Le Premier ministre Sama Lukonde, a présidé ce mardi 15 novembre à Kinshasa, une réunion autour de l’accélération du plan de retrait de la Monusco. Des responsables de la Mission onusienne en RDC et quelques membres du Gouvernement y ont pris part.

Selon le Ministre de la Communication et Médias, Patrick Muyaya qui a fait le point de cette rencontre, il a été question de voir en quelle mesure la prochaine résolution renouvelant le mandant de la Monusco, peut prendre en compte les nouveaux éléments, qui visent notamment à « raccourcir le délai » de ce mandant au vu des récents incidents dans l’Est.

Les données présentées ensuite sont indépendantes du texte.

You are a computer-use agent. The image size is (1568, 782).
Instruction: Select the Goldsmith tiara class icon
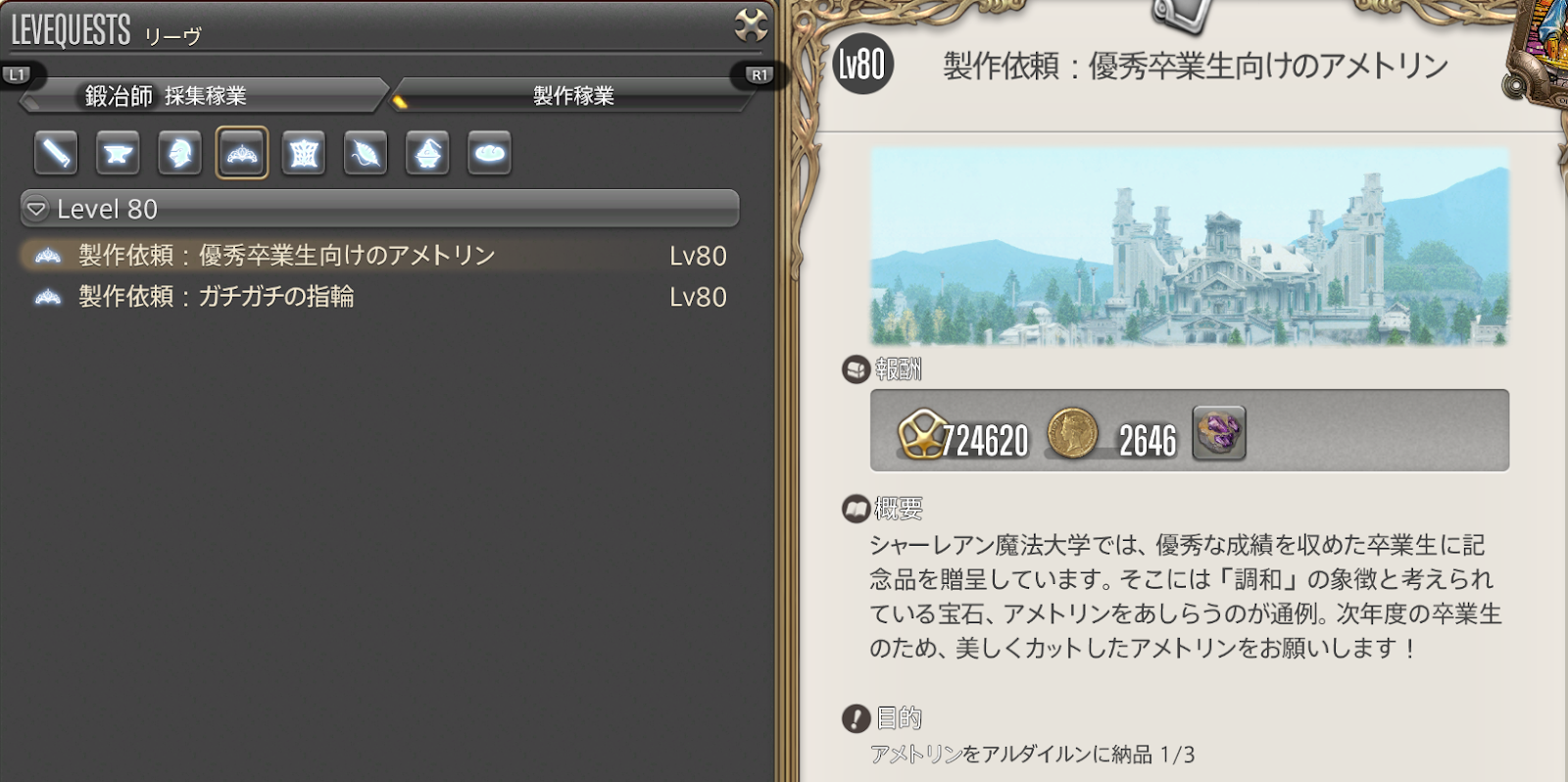(x=242, y=153)
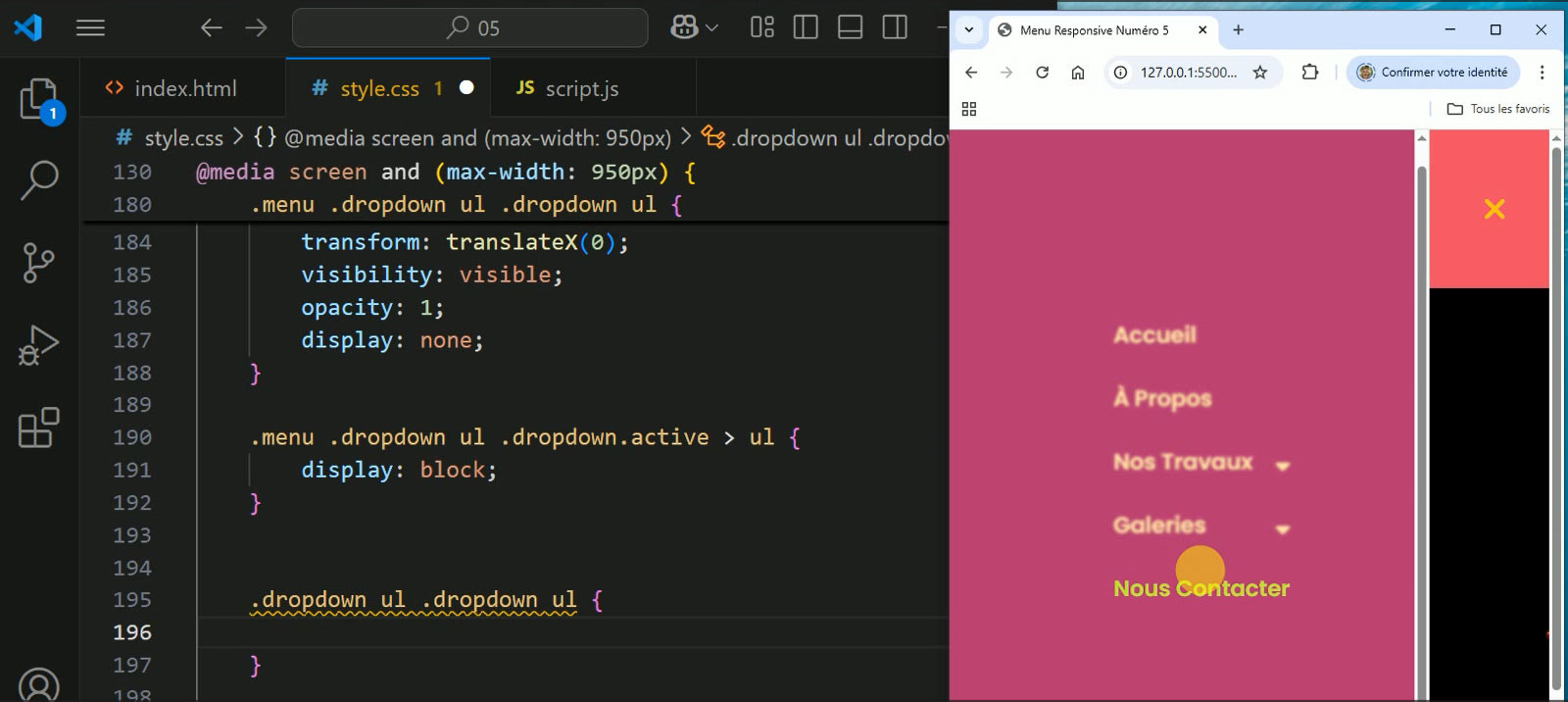
Task: Expand the Nos Travaux dropdown arrow
Action: tap(1282, 466)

«Nous sommes engagés sur un plan de retrait à la suite de plusieurs réunions qui se sont tenues notamment autour du Président de la République après les évènements malheureux que nous avons connus il y a quelques mois où il avait été convenu que nous puissions travailler sur le plan de retrait avec la MONUSCO, y compris pour raccourcir le délai. Dans ce cadre de délai, il y avait des rôles qui avaient été répartis d’une part à la Mission et d’autre part au Gouvernement congolais. La réunion d’aujourd’hui consistait à faire le point sur l’évolution de différents jalons. Vous savez qu’enfin de l’année, il y a une résolution qui vient renouveler le mandat de la Monusco pour voir dans quelle mesure, dans ce mandat, on pourra intégrer les éléments qui viendront notamment dans la partie congolaise dans le cadre du plan de retrait souhaité par notre population et par nous-mêmes,» a indiqué le Porte-parole du Gouvernement.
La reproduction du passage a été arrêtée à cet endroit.